Я очень отчётливо помню, как после моей первой встречи с Махараджи вся моя самонадеянность и надменность исчезли перед лицом почти всепоглощающего желания буквально быть у его ног. Во время второго или третьего посещения Махараджи мне представилась такая возможность. Я наблюдал за человеком, сидящим рядом со мной. По выражению его лица можно быть предположить, что он просто переполнен экстатическим восторгом, и, наблюдая за ним краешком глаза, я ощущал зависть. Мы сидели бок о бок со скрещенными ногами, перед большим тяжёлым деревянным столом. Мужчине было около шестидесяти лет, и он был директором местной школы. На нём был тяжёлый шерстяной костюм, носки (туфли остались у дверей храма), галстук, кашне, и в соответствии со стилем жителей этой горной местности и погодой конца ноября — шерстяная шляпа.
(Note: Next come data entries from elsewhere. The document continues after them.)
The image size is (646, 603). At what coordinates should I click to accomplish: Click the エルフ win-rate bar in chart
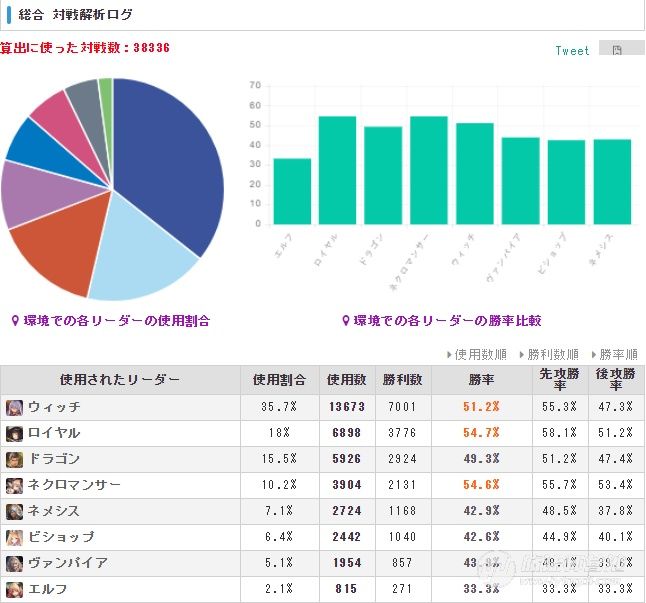tap(292, 192)
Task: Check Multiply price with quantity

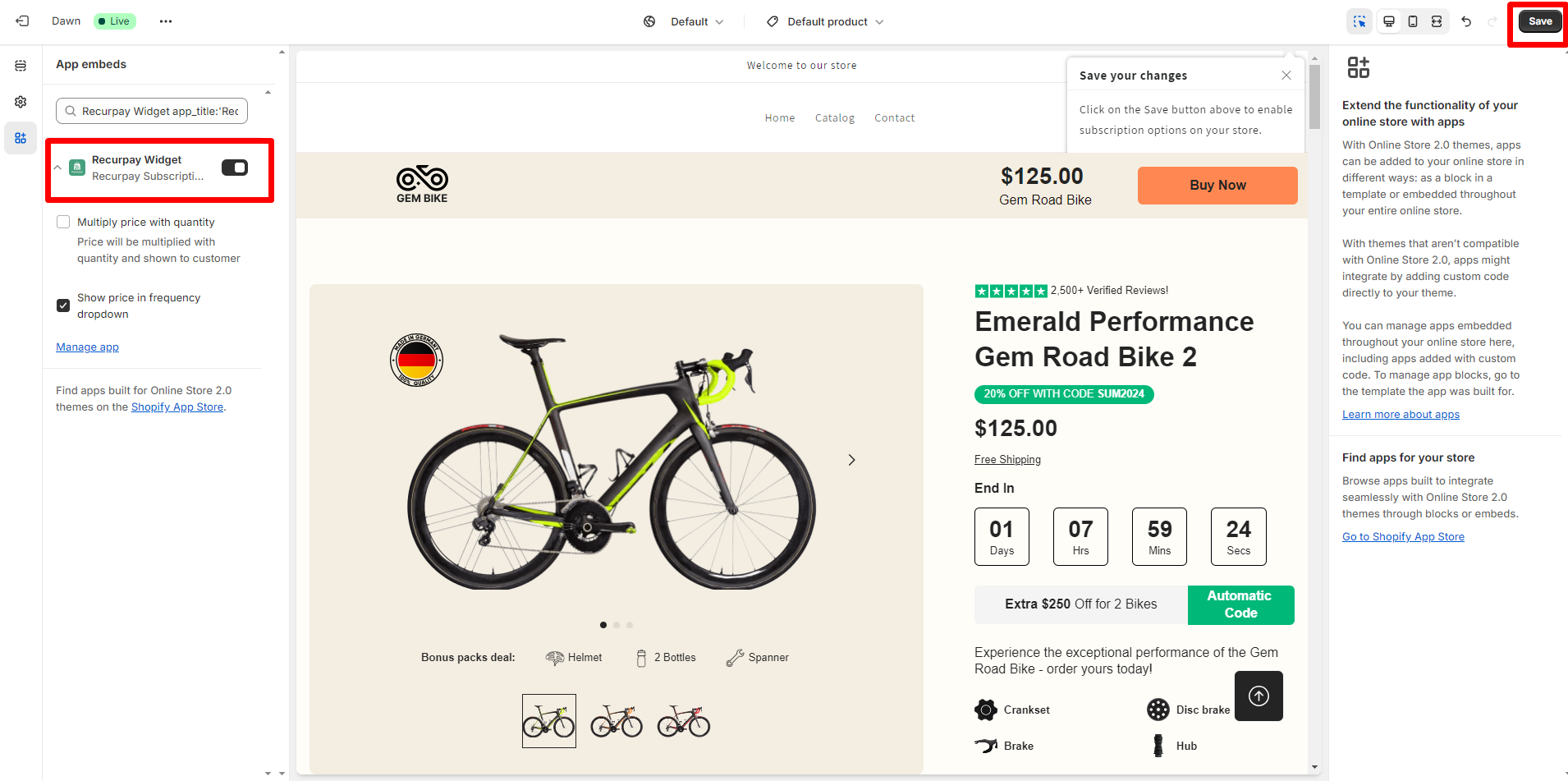Action: 63,222
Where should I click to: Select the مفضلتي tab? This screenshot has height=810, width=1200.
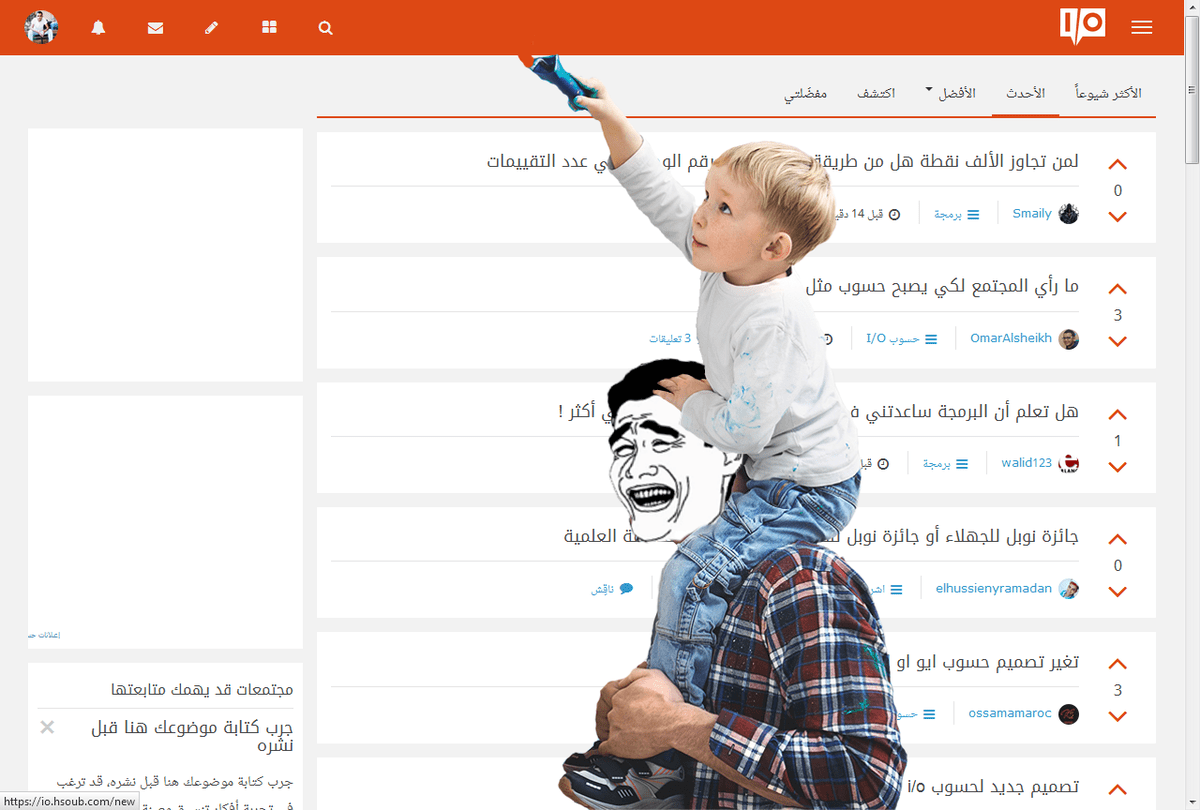point(805,93)
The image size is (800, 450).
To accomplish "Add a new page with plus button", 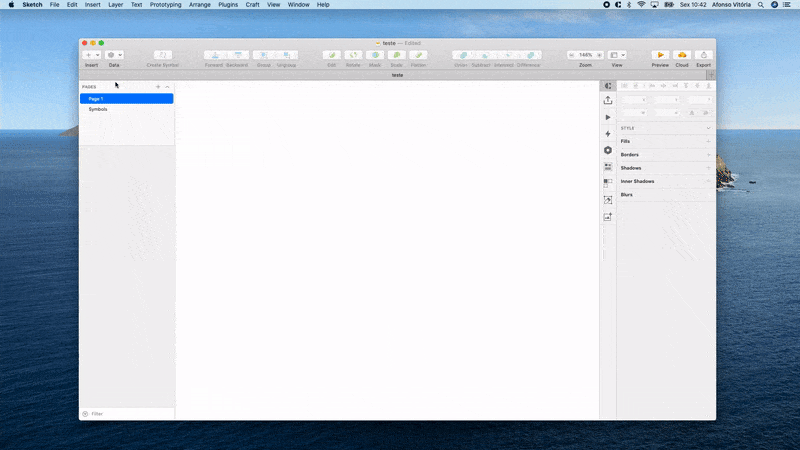I will click(157, 87).

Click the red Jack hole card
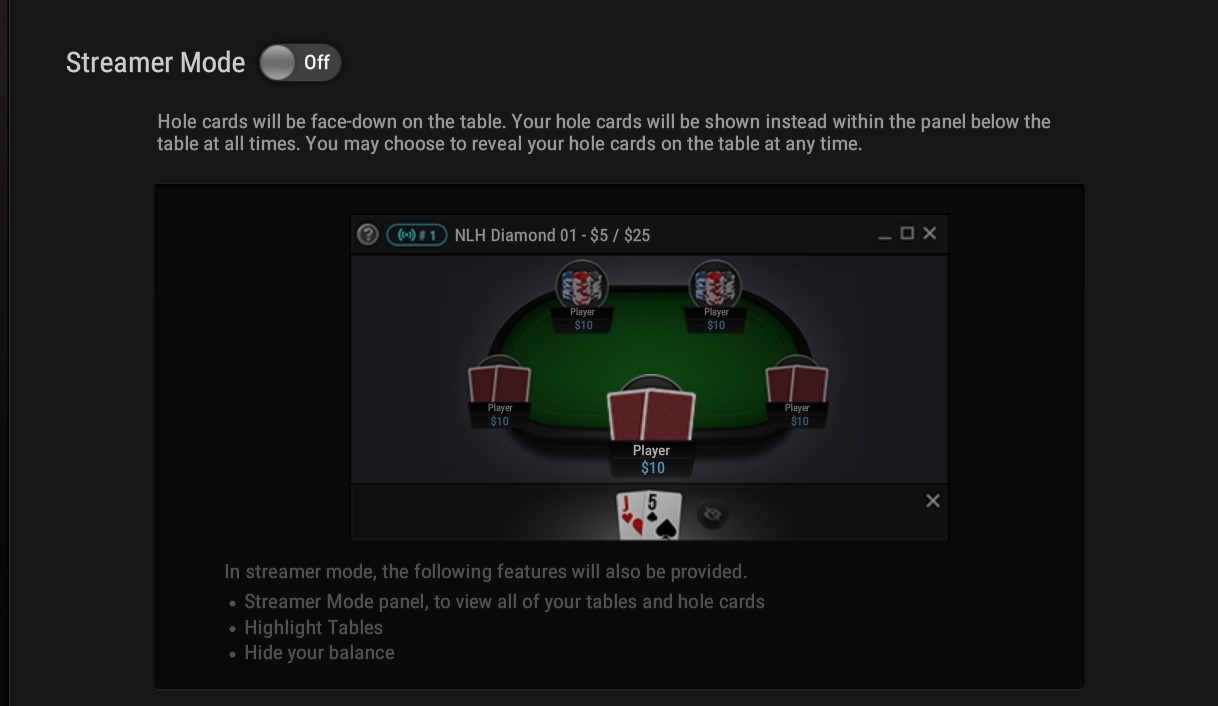(632, 515)
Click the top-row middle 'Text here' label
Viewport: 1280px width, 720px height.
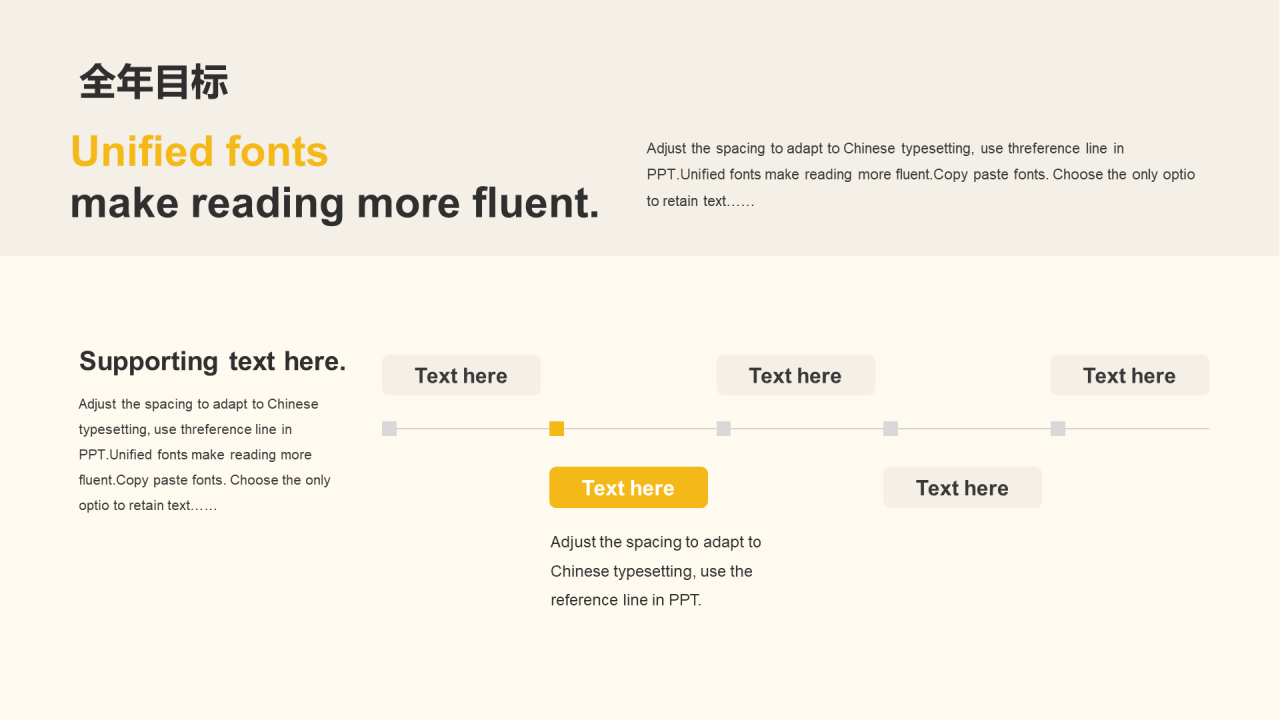tap(795, 375)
Перед нами, на столе, скрестив ноги, плотно завернувшись в яркий плед, сидел Махараджи, была видна лишь его голова сверху и снизу — голая стопа. Именно эта стопа и была источником как экстаза, так и зависти, ибо этот человек массировал её с огромной нежностью и любовью, а я горел желанием быть на его месте. Что за наваждение — видеть себя сидящим в крошечном индуистском храме на другом конце света и испытывать зависть от того, что я не могу растирать стопу какого-то старика!